Check out the book "Skunk Works" sometime and marvel at what they managed to do on the frontiers with such small numbers of people and crappy computers (with relatively small budgets and tight deadlines to boot).
Peter Thiel riffs on this idea a lot. Despite our incredible advances in computing and networks, it seems like progress in everything else has slowed down. (Randomly found video with his basic stack of points: http://bigthink.com/embeds/video_idea/48434?width=512&height...)
Another example, consider how long it takes to build any skyscraper in the US. This isn't even new tech, it's well understood, but it still takes a long time from planning to legal stuff to the actual construction. And yet there's a guy in China who builds other kinds of skyscrapers at a rate of two floors per day. Slowness is not a fundamental thing.
Indeed; I would assume a big part of the bureaucratic layer exists to make everything work mostly correct even though there will be cheaters and thieves at every stage of the construction process.
I'm sure it's faster now due to reasons you're describing. Also, cold war is gone - so that kind of helps too. Thing is, this isn't your average ruby on rails app and JSON API. Applied research in chemistry, physics, and industrial scale production takes certain breakthroughs, test methodologies, etc. all of which take a lot of talent and money.

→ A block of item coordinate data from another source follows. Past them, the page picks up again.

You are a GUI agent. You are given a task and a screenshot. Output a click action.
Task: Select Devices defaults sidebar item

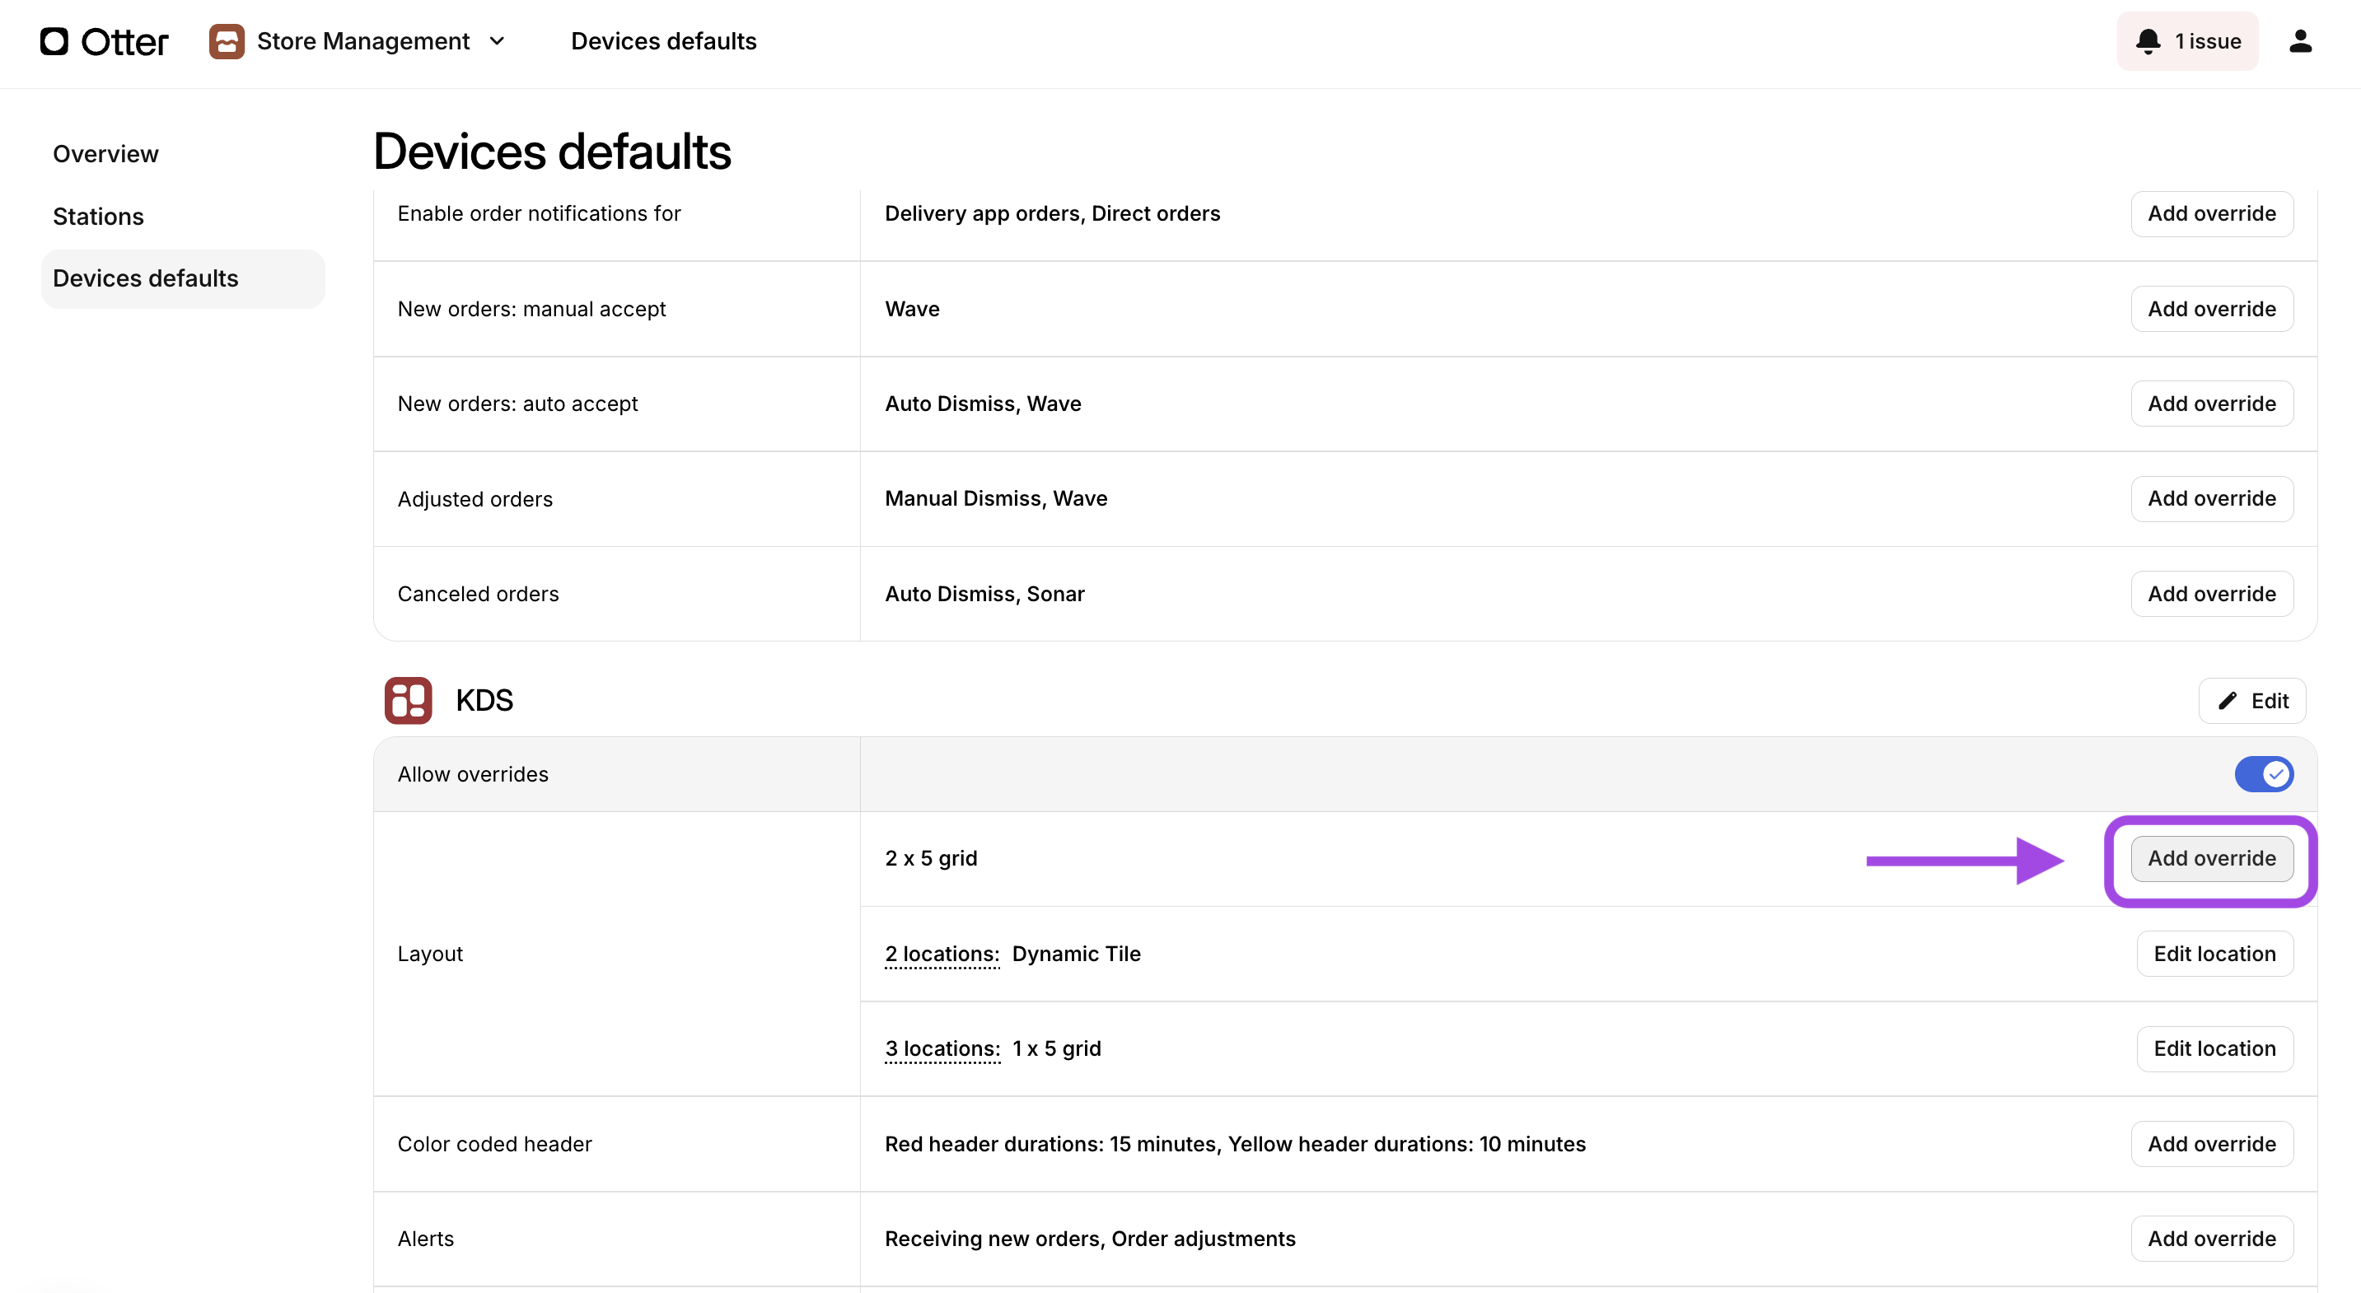click(x=146, y=279)
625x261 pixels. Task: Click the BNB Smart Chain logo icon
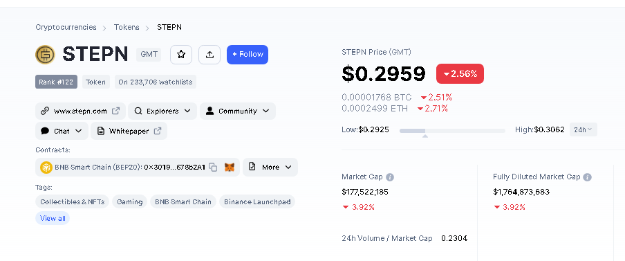46,168
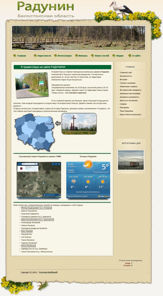
Task: Open Архивные фотографии in the sidebar
Action: click(130, 94)
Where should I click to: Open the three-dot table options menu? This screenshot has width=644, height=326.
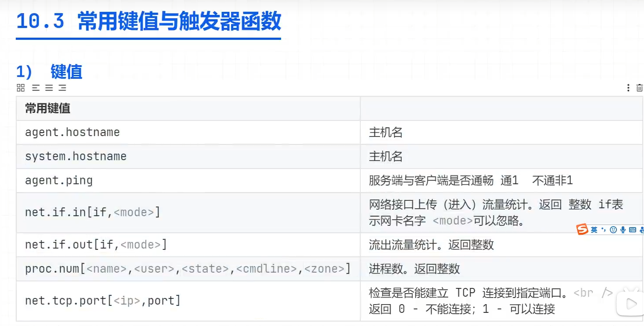click(x=628, y=88)
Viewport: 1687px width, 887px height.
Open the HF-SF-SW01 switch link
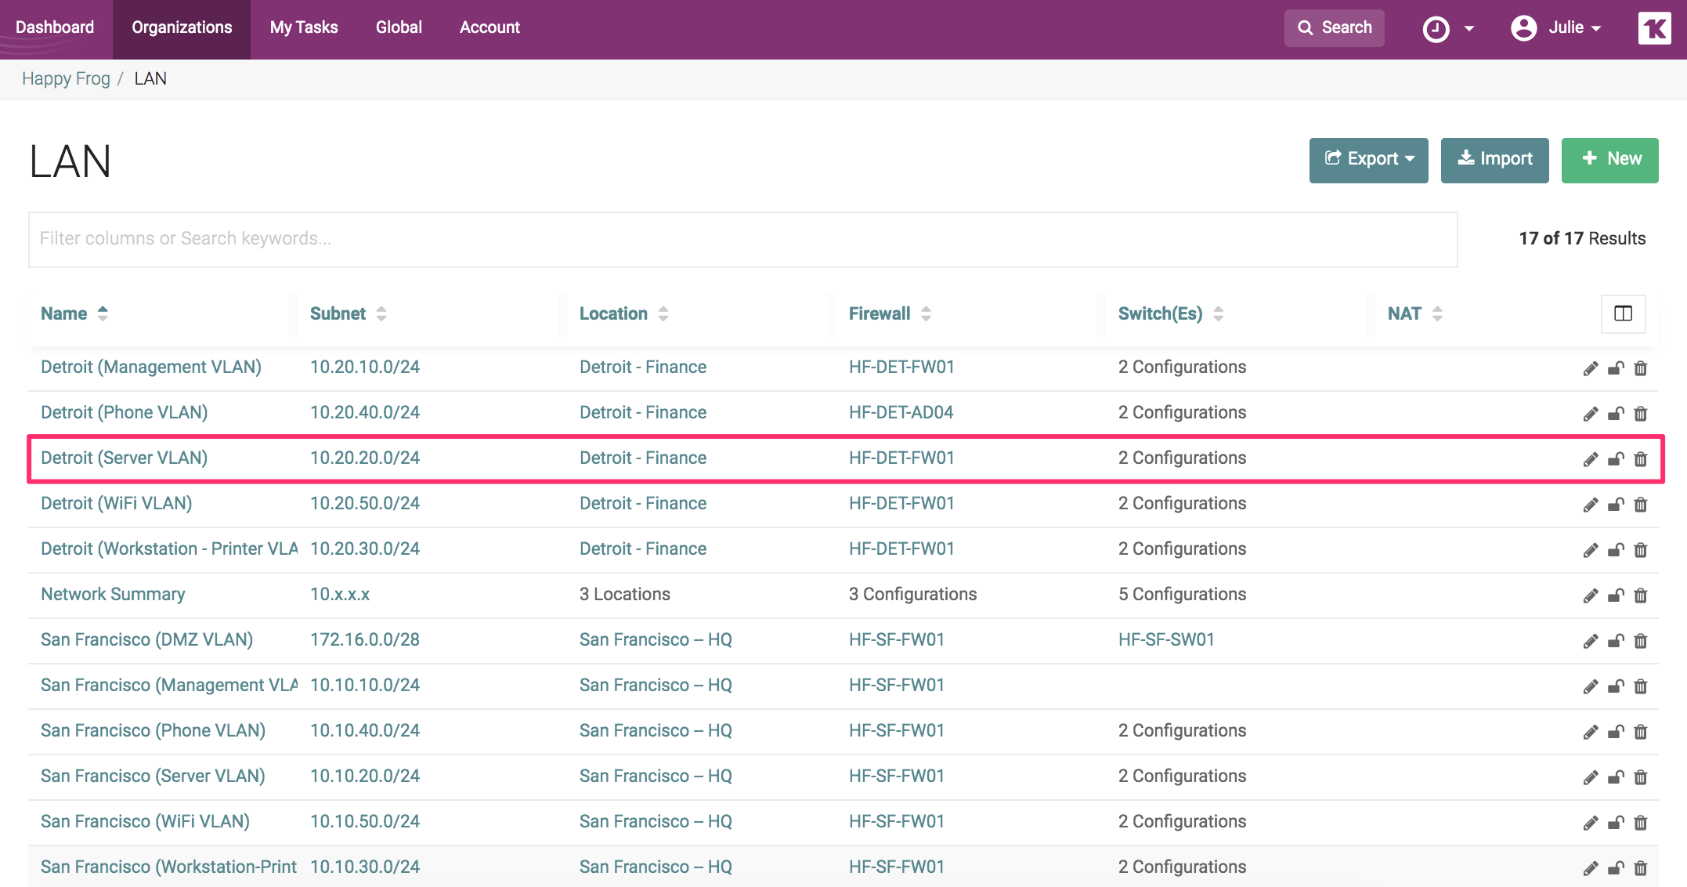(1165, 640)
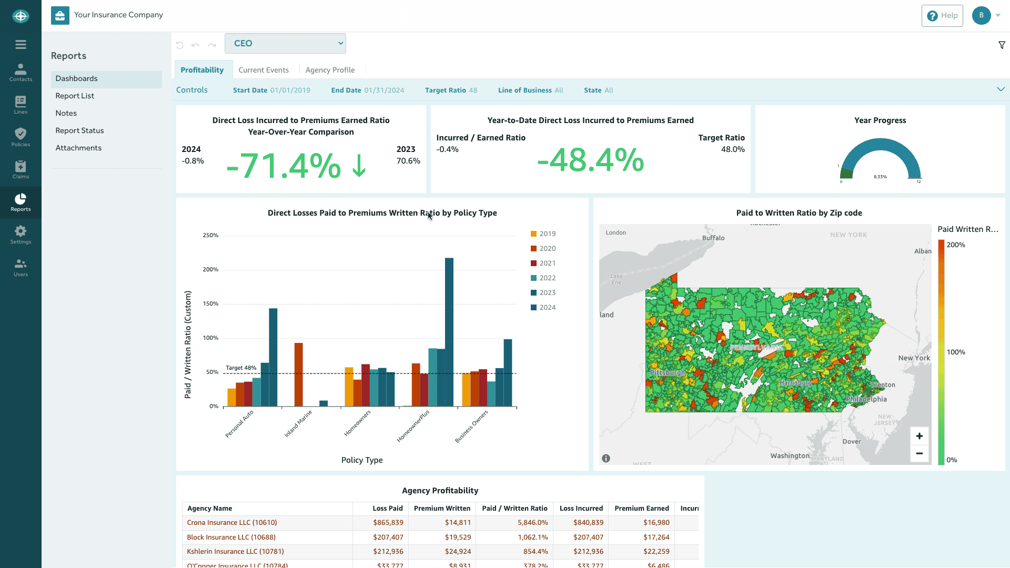Screen dimensions: 1010x568
Task: Zoom in on the map
Action: coord(919,436)
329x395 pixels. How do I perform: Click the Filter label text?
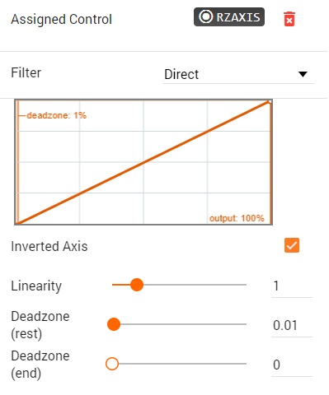tap(26, 72)
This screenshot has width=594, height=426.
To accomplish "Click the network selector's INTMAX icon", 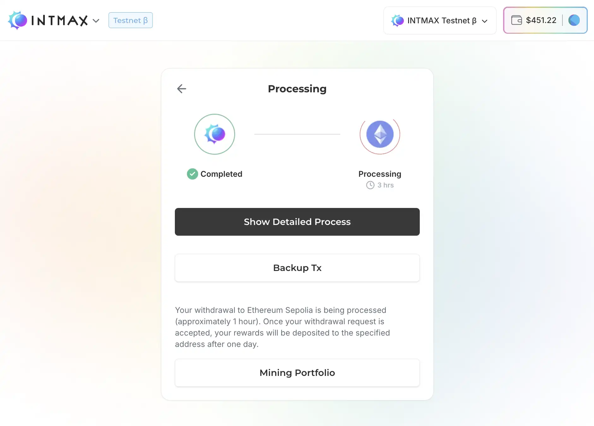I will [397, 21].
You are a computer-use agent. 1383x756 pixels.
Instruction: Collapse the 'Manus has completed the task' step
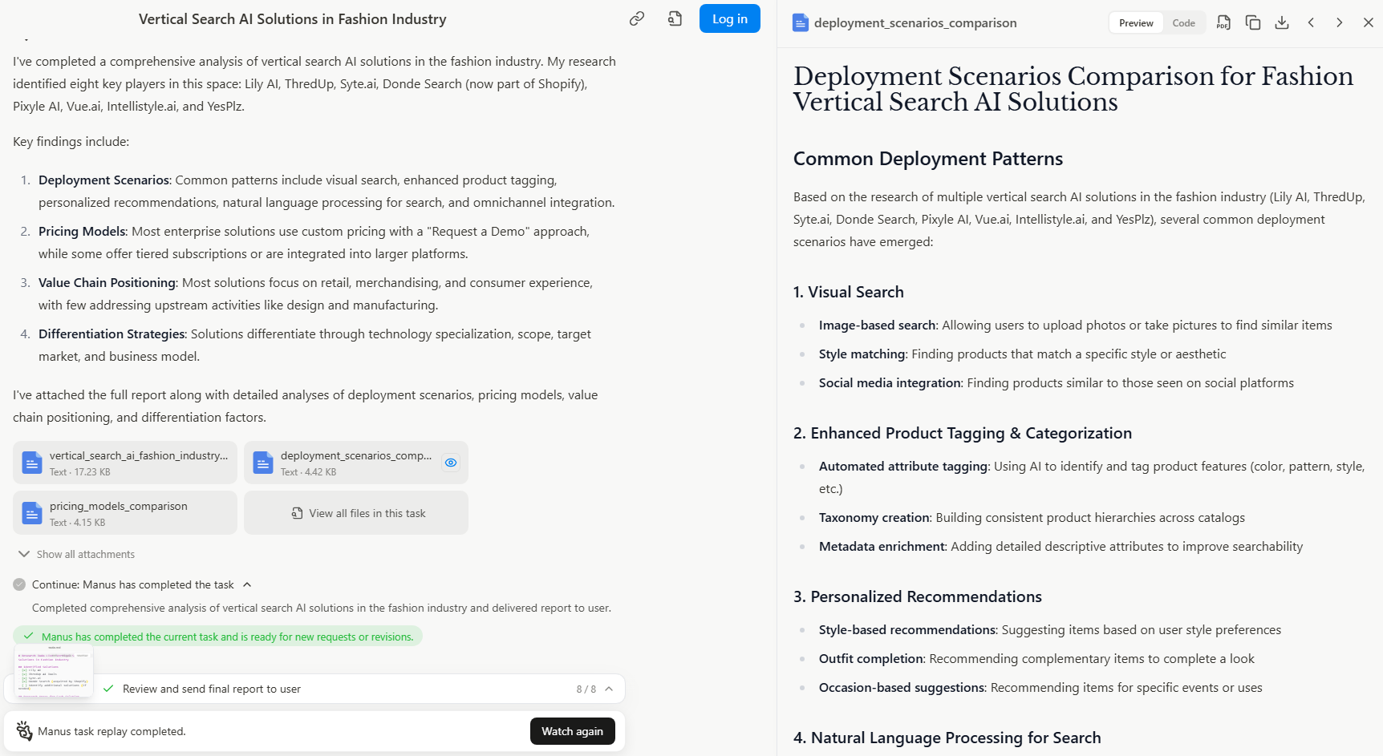point(247,584)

From what I remember we've seen significant (for certain amounts of significant) funding in applied r&d for graphene around the same time Nobel was won for it in 2010. So, even if r&d is accelerated now significantly, we're still probably at least around 10-20 years away from seeing anything utilising it in a significant and widespread manner.
That speed should be much faster now due to the information age and globalized competition. It may not approach Ray Kurzweil's predictions, but it's certainly shorter than previous generations of commercialization.
I was thinking the same thing although I've been unable to locate the paper that I recall reading about it. There are lots of papers which discuss nano-pores in graphene as membrane but I recall something that required a current in the graphene.